** BEGIN SUPPLIED PASSAGE **

BRIEF DESCRIPTION OF THE DRAWINGS
 FIG. 1 is a perspective view of an instrument in accordance with the present invention with the lid raised. The remaining Figures show components of this instrument.
 FIG. 2 is a perspective view of the main frame of the lid.
 FIG. 3 is a perspective view of some of the lid components that are secured to or suspended by the main frame.
 FIG. 4 is a perspective view of the frame assembly and lid components of FIG. 3 combined.
 FIG. 5 is a cross section of the base and the pressure plate with a multi-well plate in position in the base.
 FIG. 6 is a perspective view of one of the components of the lid that control the height of the pressure plate and the self-leveling feature.
 FIG. 7 is a perspective view of one of the components of FIG. 6.
 FIG. 8 is a perspective view of another component of the lid that controls the height of the pressure plate.
 FIG. 9 is a front elevation of the cam-operated mechanism that supplies the final clamping force of the instrument.

** END SUPPLIED PASSAGE **
** BEGIN RECORDED INFORMATION **

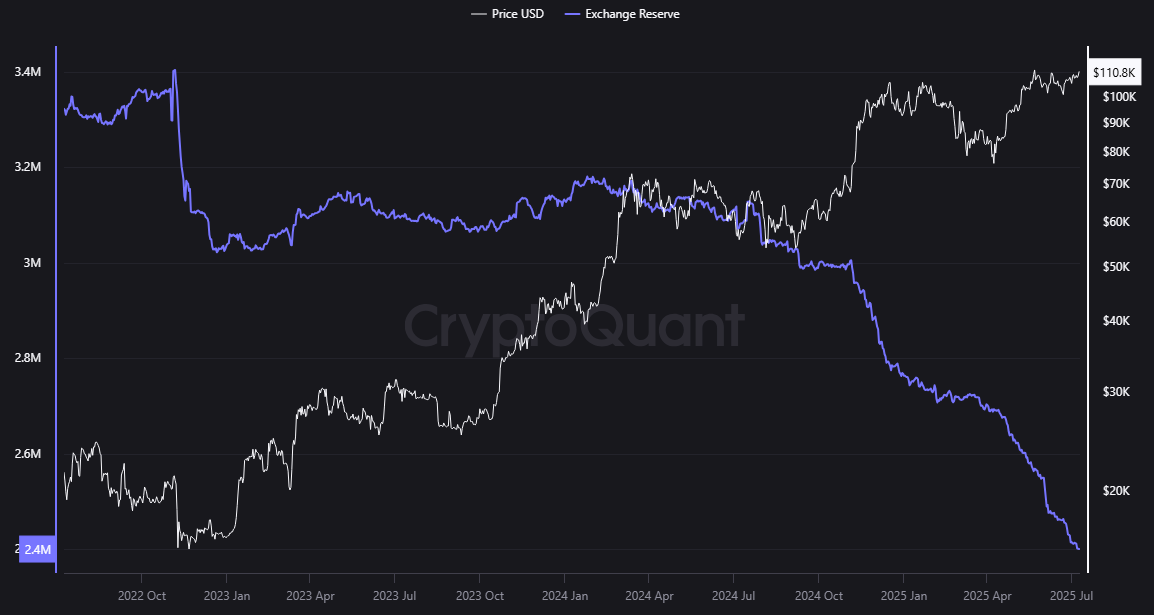1154x615 pixels.
Task: Select the 2025 Jul date axis label
Action: point(1071,595)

** END RECORDED INFORMATION **

→ **TO-DO LIST**:
**1)** From the description of the drawings, reproduce everything from "FIG. 4 is a" down to "in the base.".
**2)** According to the description of the drawings, what does FIG. 5 show?
**3)** Extend the description of the drawings past its last line.

→ **ANSWER LIST**:
**1)**
FIG. 4 is a perspective view of the frame assembly and lid components of FIG. 3 combined.
 FIG. 5 is a cross section of the base and the pressure plate with a multi-well plate in position in the base.

**2)** A cross section of the base and the pressure plate with a multi-well plate in position in the base.

**3)**
 FIG. 10 is an end view of a layered and heated pressure plate for use in the practice of the present invention.
 FIG. 11 is an end view of an alternative pressure plate for use in the practice of the present invention.
 FIG. 12 is perspective view of two of the three layers of the pressure plate of FIG. 10.
 FIG. 13 is a block diagram of the instrument hardware.
DETAILED DESCRIPTION OF THE INVENTION AND PREFERRED EMBODIMENTS
 While the features defining this invention are capable of implementation in a variety of constructions, the invention as a whole will be best understood by a detailed examination of a specific embodiment. One such embodiment is shown in the drawings.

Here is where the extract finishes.